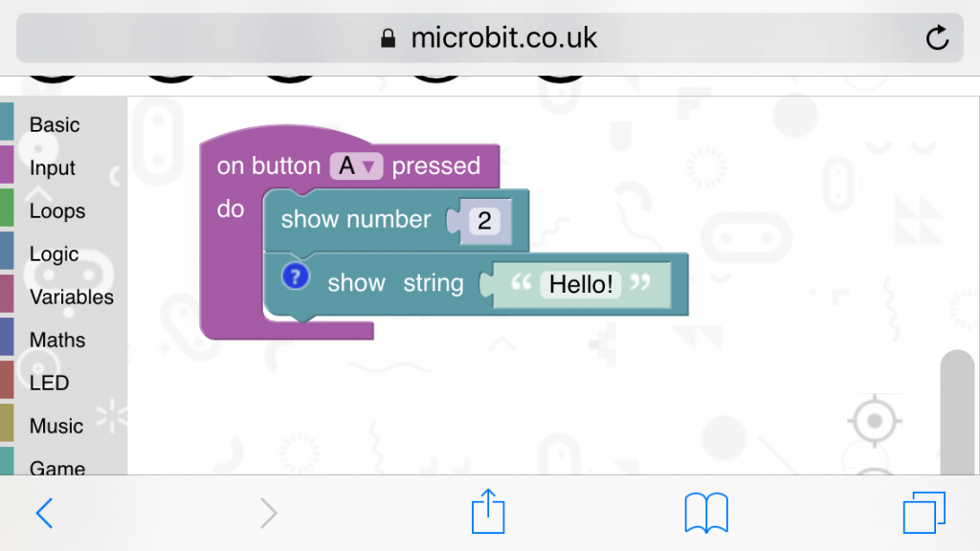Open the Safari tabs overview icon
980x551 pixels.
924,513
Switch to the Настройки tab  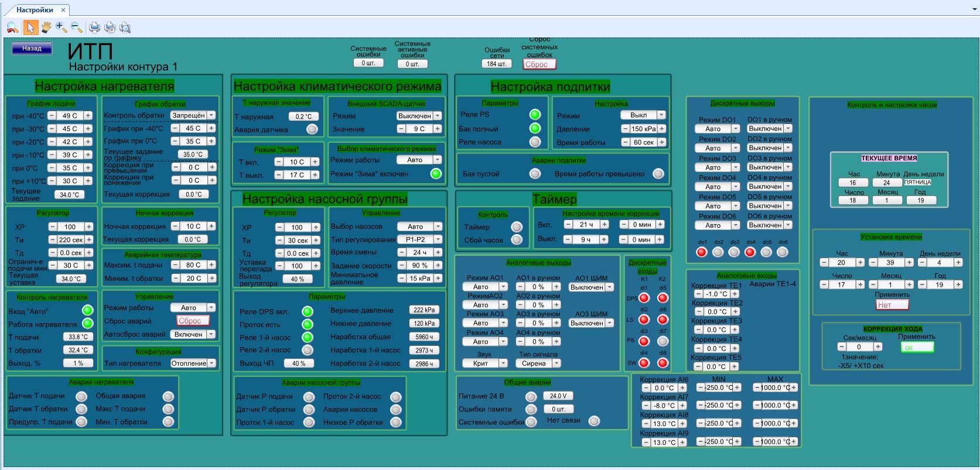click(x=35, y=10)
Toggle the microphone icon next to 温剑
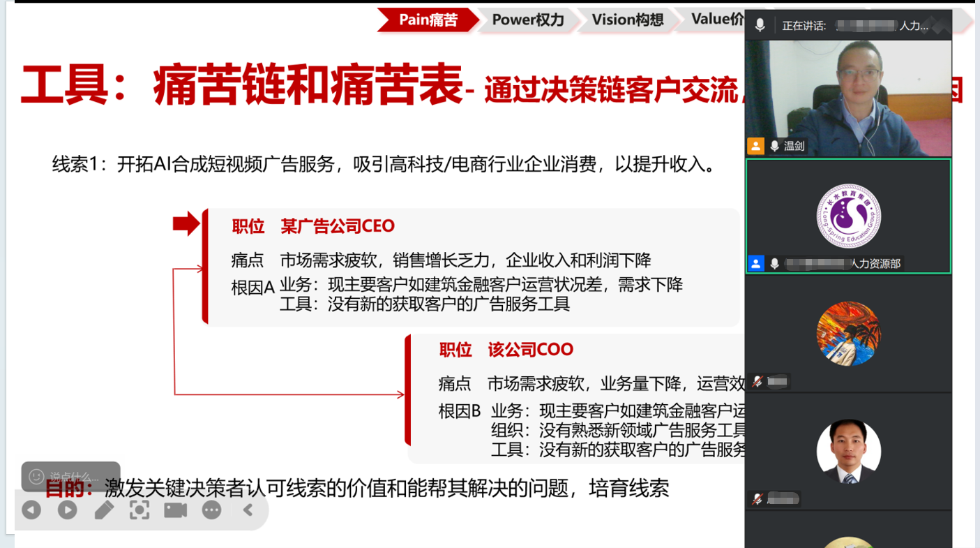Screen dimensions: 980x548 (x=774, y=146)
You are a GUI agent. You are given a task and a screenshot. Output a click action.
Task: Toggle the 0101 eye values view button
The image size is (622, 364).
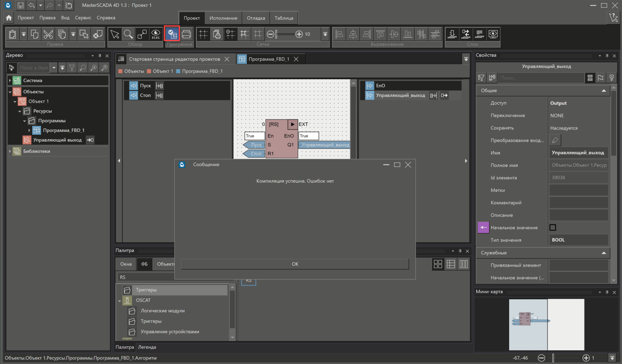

--------

> **Exercise objective**: Within the listing above, find the line containing "Task: Toggle the 0101 eye values view button", then print it and every line after it exactly, leaving out pictures.

> **Result**:
Task: Toggle the 0101 eye values view button
The image size is (622, 364).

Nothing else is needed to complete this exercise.